[Study material]

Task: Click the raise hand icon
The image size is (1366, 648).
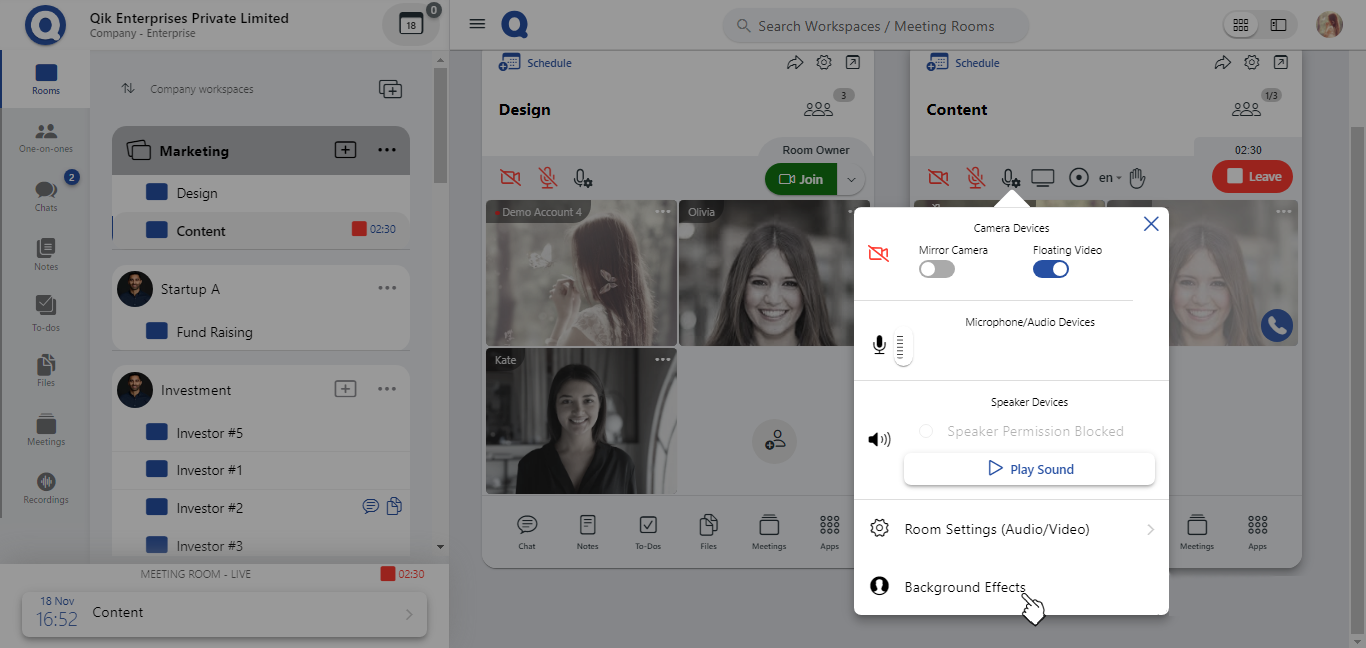Action: (x=1136, y=178)
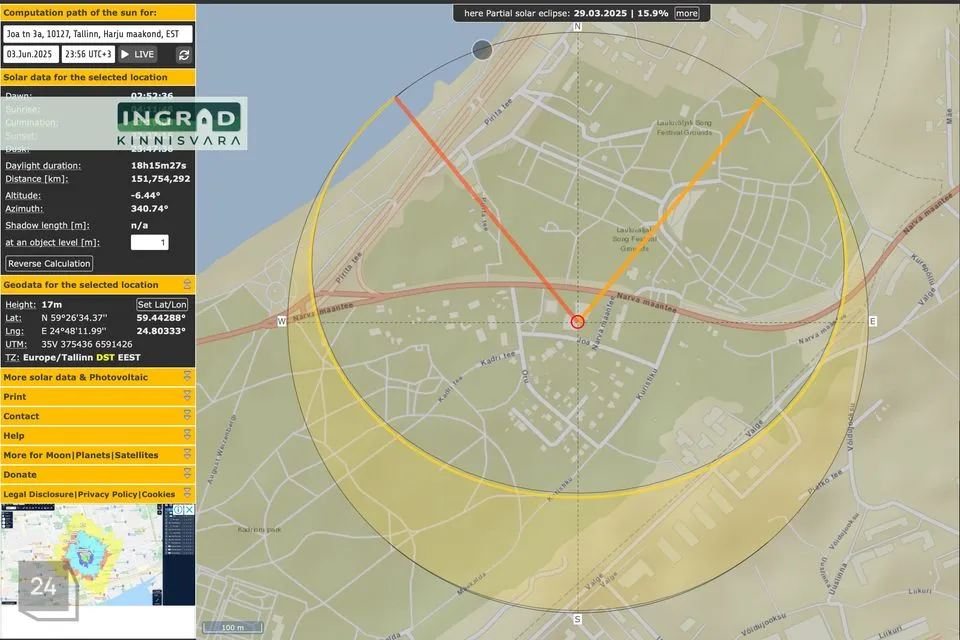Expand More solar data & Photovoltaic
This screenshot has width=960, height=640.
pyautogui.click(x=187, y=377)
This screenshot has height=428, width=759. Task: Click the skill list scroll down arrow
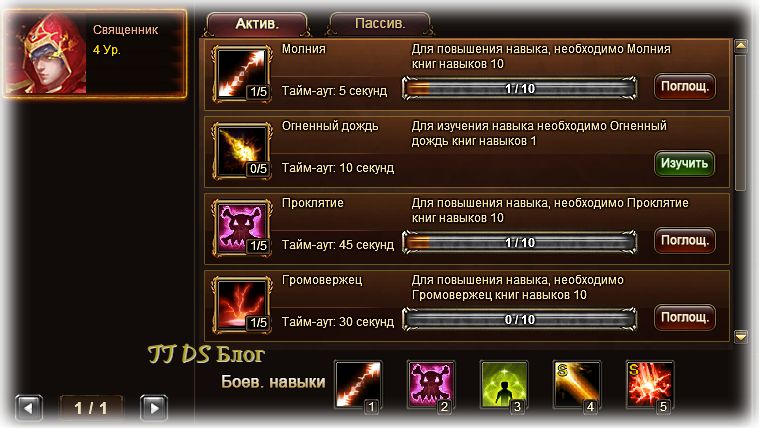click(x=741, y=336)
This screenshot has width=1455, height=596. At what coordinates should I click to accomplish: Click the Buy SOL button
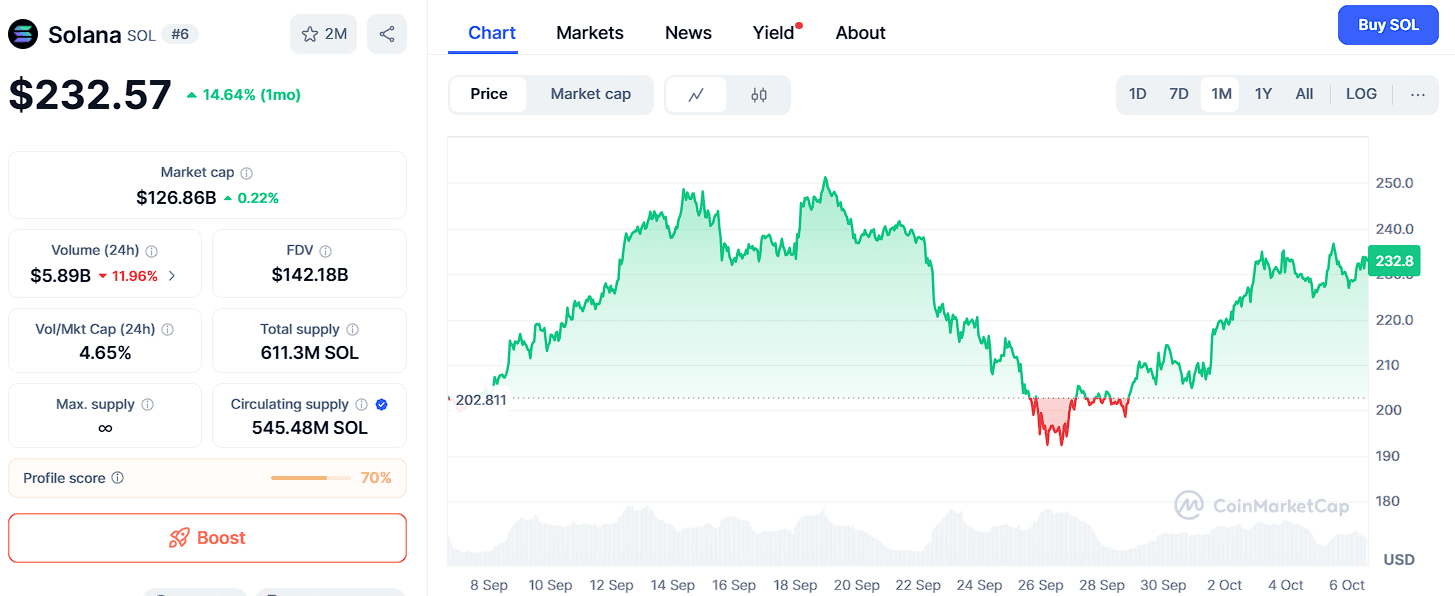coord(1388,25)
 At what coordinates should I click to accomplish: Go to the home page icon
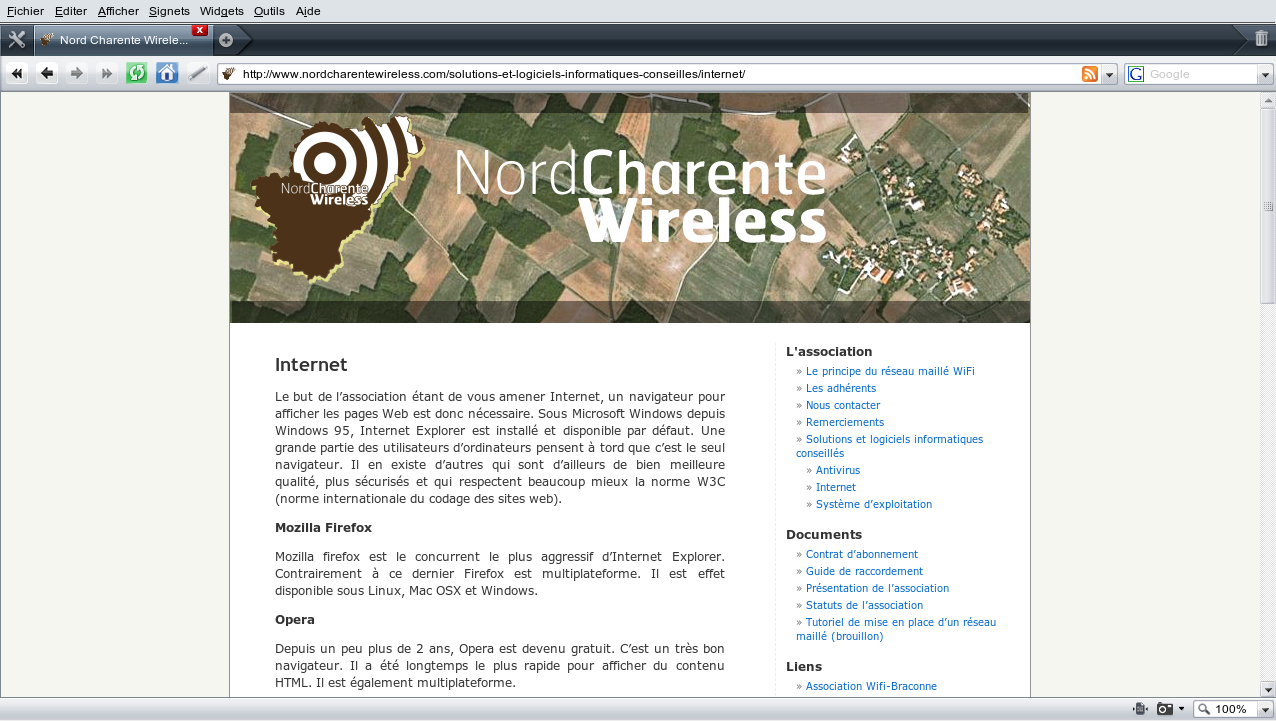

[/Study material]

• Description of the task:
Take from the listing above each line containing "icon".

• Exercise solution:
Task: Click the raise hand icon
 At what coordinates should I click to accomplish: Go to the home page icon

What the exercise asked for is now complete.